A rather common clause found in excess liability policies since at least the early 1960's is the so-called "non-cumulation" clause. That clause often provides that: "If any loss is also covered in whole or in part under any other excess policy issued to the Assured prior to the inception date hereof the limit of liability ... shall be reduced by any amounts due to the Assured on account of such loss under such prior insurance." See e.g., Stonewall Ins. Co. v. E.I. du Pont de Nemours & Co., 996 A. 2d 1254, 1259 (Del. 2010). According to many insurers, this provision serves a bit like a deemer clause so as, arguably, to limit coverage available under multiple triggered policies. Under this argument, functionally, one limit (not multiple policy limits) is available for a common loss covered under those multiple policies. Before succumbing to its insurer's restrictive coverage position, an insured would be wise to consider its defense to such positions, a defense that may be supported by numerous separate and independent arguments.
As an initial matter, the drafting history of the non-cumulation clause makes it clear that the purpose of the provision was to prevent a policyholder from obtaining a double recovery in limited circumstances. For example, the London Market policy form L.R.D. 60 was drafted in 1960, prior to the development of coverage concepts such as continuous trigger (in which a single claim triggers multiple, consecutive policies spanning a period of years) or "all sums" allocation (in which a policyholder can "pick and choose" which policy year is responsible for providing coverage in full for a claim). Christopher French, The "Non-Cumulation Clause": An "Other Insurance" Clause by Another Name, 60 Kan. L. Rev. 387 (2011). The reason for drafting the provision was that the L.R.D. 60 form was an "occurrence" based form – a change from the previously used "accident" based form. The drafter, Leslie R. Dew, apparently wanted to make sure that the syndicates in the earlier years (using the accident form) would be required to pay before the syndicates in the later years (using the occurrence form). See id. In order to achieve this result, Mr. Dew drafteda "non-cumulation clause" which required that the claim be presented to and paid by the earlier syndicate before a claim could be required to be paid by a later syndicate. In other words, the claim was "due" from the earlier syndicate until it was presented to and paid by the earlier syndicate, in which event it was no longer "due" and therefore if there was anything left of the loss, it could be presented to the later syndicate under the L.R.D.60 because nothing was then "due" under an earlier policy. This was a problem that had to be solved because the same occurrence could trigger two policies, the one in effect at the time of the "cause" and the one in effect at the time the damage or injury took place. Thus, in drafting the non-cumulation clause it was not contemplated that the provision would be used in multiple trigger or "all sums" scenarios – and it certainly was not intended to apply in such circumstances.

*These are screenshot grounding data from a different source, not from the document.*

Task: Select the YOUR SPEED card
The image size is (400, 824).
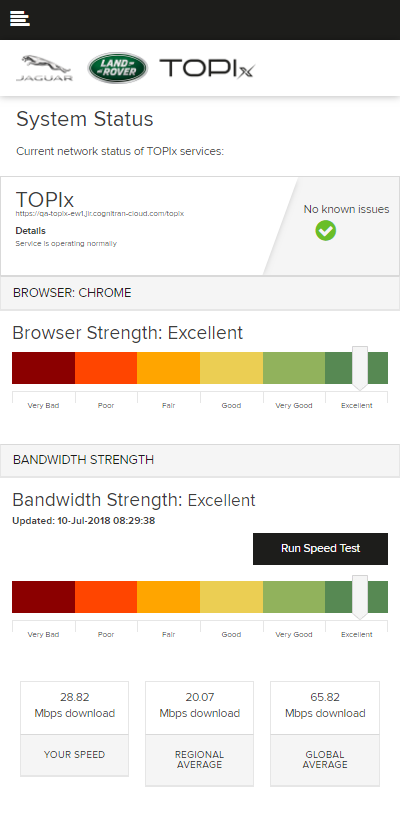Action: point(75,728)
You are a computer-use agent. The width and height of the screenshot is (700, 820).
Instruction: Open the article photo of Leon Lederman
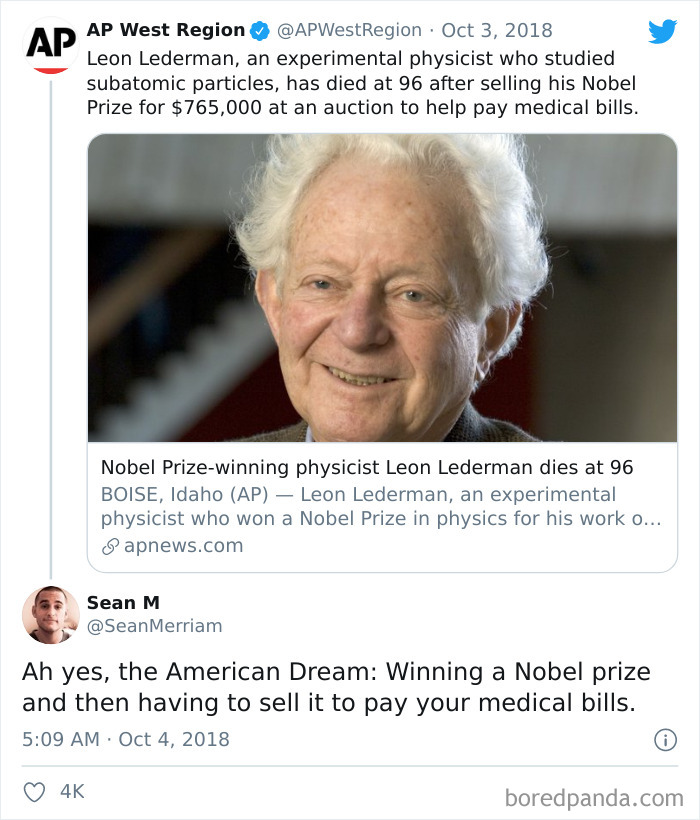point(382,288)
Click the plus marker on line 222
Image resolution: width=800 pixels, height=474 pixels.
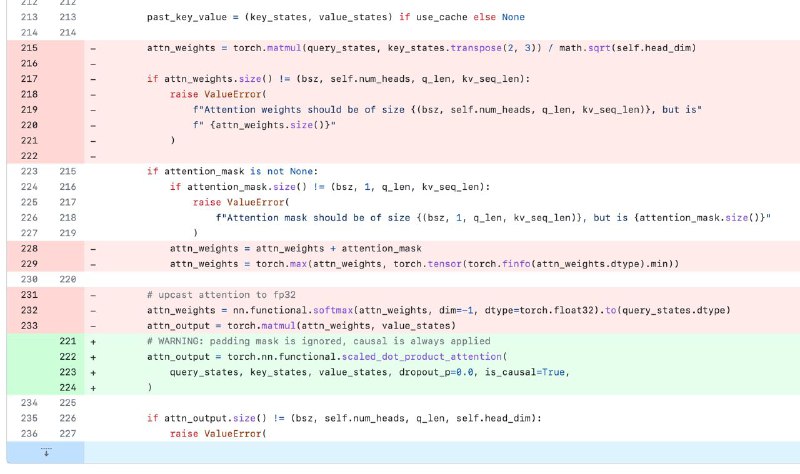[93, 357]
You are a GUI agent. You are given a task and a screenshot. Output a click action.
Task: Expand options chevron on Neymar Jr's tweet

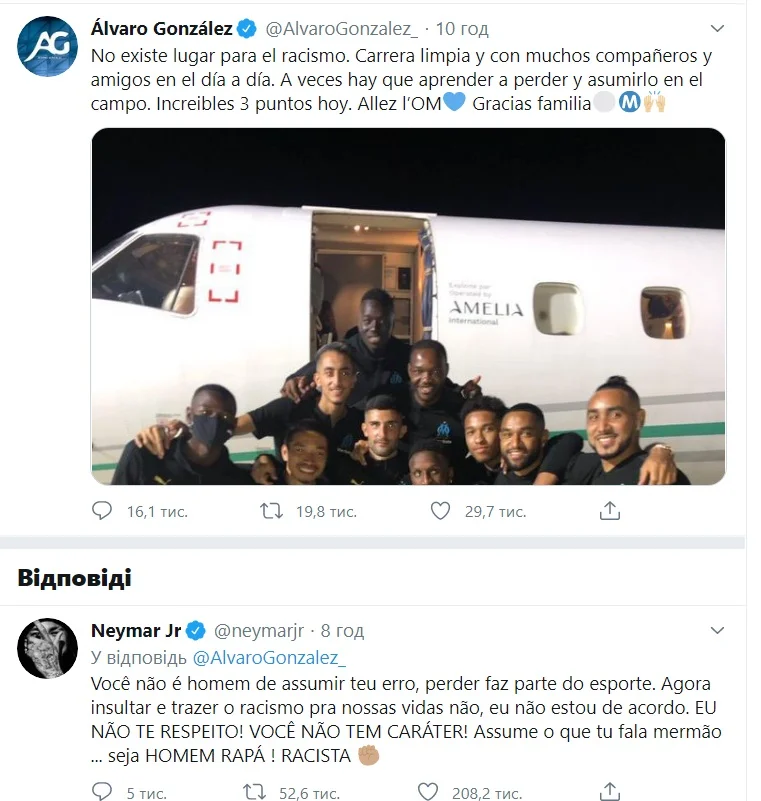coord(716,631)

Further, an equally common provision found in excess policies, or the umbrella policies to which they follow form, is a "broad as primary" endorsement. By its language and application, that provision may render the non-cumulation clause inoperative. The purpose of the broad as primary endorsement is to ensure that the umbrella policies (and those that follow form to them) provide comprehensive coverage parallel to that provided by the primary policies. See e.g., Housing Group v. California Ins. Guar. Ass'n., 47 Cal. App. 4th 528, 534 (Cal. Ct. App. 1996) ("[I]t is obvious that the whole point of the broad as primary endorsement was to expand the umbrella so that its coverage was as 'broad' as the primary's.") The "broad as primary" endorsement often unequivocally prescribes that the coverage granted by the umbrella policies will, with certain specific and duly noted exceptions listed in the endorsement, be no more restrictive than that provided by the underlying primary policies — in other words, these policies will provide coverage at least equal to that granted by the underlying primary policies. Thus, if primary policies do not contain a non-cumulation clause, then an excess insurer's attempt to enforce a non-cumulation clause in its policies must necessarily fail.

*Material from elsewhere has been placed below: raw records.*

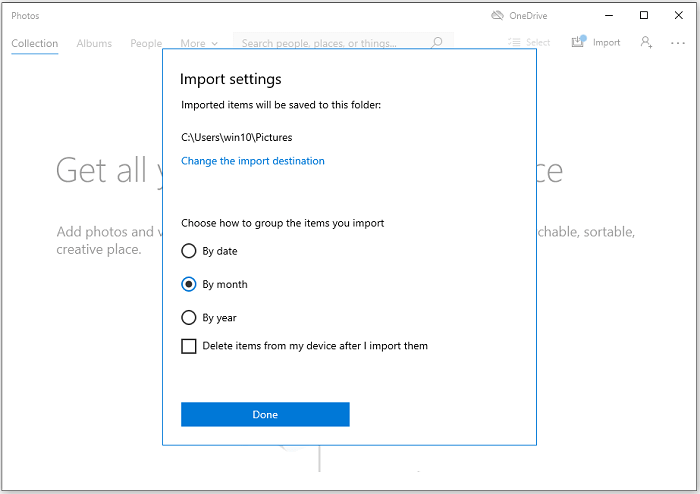Maximize the Photos window
The height and width of the screenshot is (494, 700).
pos(644,15)
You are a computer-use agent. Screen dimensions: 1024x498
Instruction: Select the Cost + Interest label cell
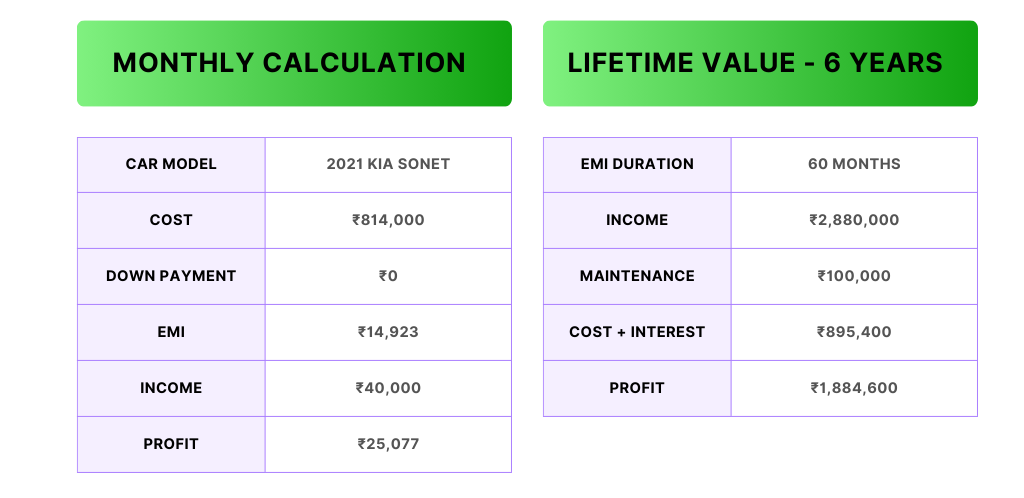tap(637, 333)
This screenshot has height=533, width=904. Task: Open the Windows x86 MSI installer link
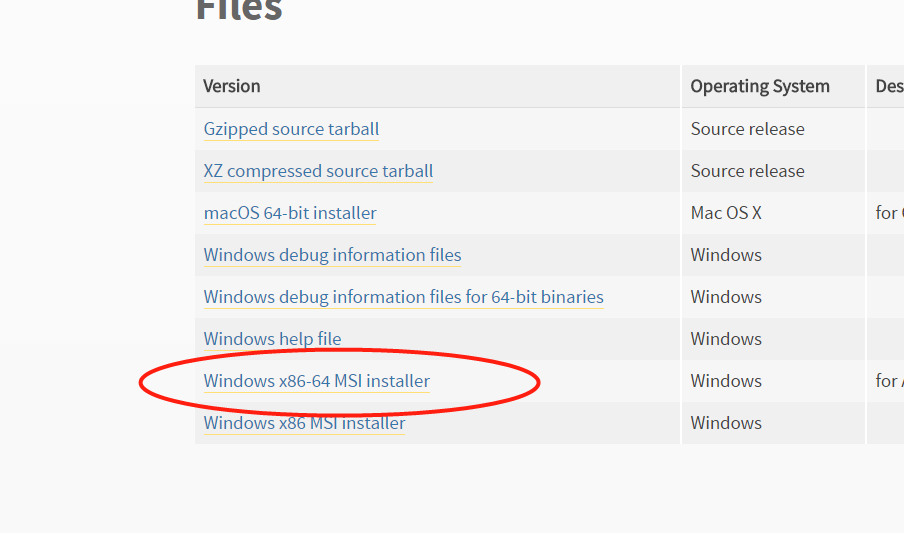pos(304,423)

In addition, other policies issued to the insured over time by the same insurer who seeks to enforce its non-cumulation clause should also be reviewed with care because they too may further provide additional ways and means to avoid application of the non-cumulation clause. For example, a commonly used condition in primary policy forms issued by at least AIG companies over the years provides that if the insurer has issued other policies to the insured, the insured may elect to have the primary policy's terms and conditions apply instead of the other policies' terms and conditions. If there is no non-cumulation clause in the primary policies, then the insured may by contract elect not to have the non-cumulation clause apply and, instead, elect that more favorable provisions from the primary policies apply. Similarly, in another commonly found condition in forms issued over the years, the liberalization clause, primary policies further provide that the terms of other policies issued by the same insurer shall be interpreted and applied as liberally as the terms of the primary policy. Thus, where the insurer seeks to reduce its excess coverage to a single policy limit, such an interpretation of the non-cumulation clause undeniably makes the coverage provided by the excess policies more restrictive than that afforded by the underlying primary policies whose more liberal terms must be applied to the other policies issued by it.

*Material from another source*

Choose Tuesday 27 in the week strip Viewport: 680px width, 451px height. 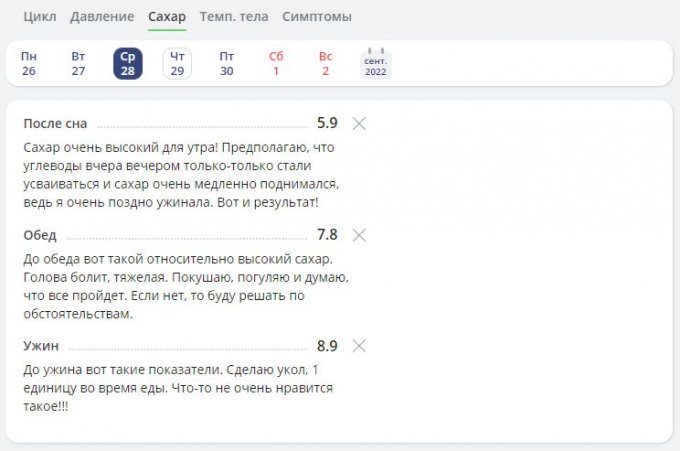point(78,64)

Furthermore, even if the foregoing terms are not found in underlying policies, an insured can effectively argue that applicable law precludes provisions such as non-cumulation clauses, as functional "other insurance" clauses, from providing a basis for reducing an insurer's obligations to the policyholder. "Other insurance" clauses, which purport to reduce the coverage available when other insurance exists to pay a claim, serve only to entitle an insurer potentially to contribution from other insurers, and not to limit the coverage initially provided to the policyholder. See Keene Corp. v. Ins. Co. of N. Am., 667 F. 2d 1034, 1050 (D.C. Cir. 1981) ('"[O]ther insurance' does not diminish the primary duty of the insurer whose coverage is triggered to indemnify the policyholder in full.")Thus, a non-cumulation provision functioning as a form of "other insurance" clause can only serve to re-spread the risk after the policyholder has been indemnified in full. Accordingly, because non-cumulation clauses only govern allocation between insurers after the policyholder has been reimbursed in full, the clause could not serve to limit the available coverage to which the insured is entitled in the first instance. A corollary argument is that in those jurisdictions that apply either a pro rata or all sums allocation scheme, application of a non-cumulation clause in the fashion sought by the insurer to restrict coverage available to the insured would eviscerate the foundation behind the allocation schemes adopted by the courts and, thus, must not be enforced as sought by the insurer. See Outboard Marine Corp. v. Liberty Mu. Ins. Co., 670 N. E. 2d 740, 750 (Ill. App. Ct. 1996) (finding that "[t]o apply the 'prior insurance' and 'non-cumulation of liability' clauses would give the insurers a double credit and would deprive the insured of the full value of its premium" and would be inequitable "because no excess insurer is concurrently liable with any other."); Spaulding Composites Co. v. Aetna Cas. & Sur. Co., 819 A. 2d 410, 422 (N.J. 2003) ("Once the court turns to pro rata allocation, it makes sense that the non-cumulation clause, which would allow the insurer to avoid its fair share of responsibility, drops out of the policy.")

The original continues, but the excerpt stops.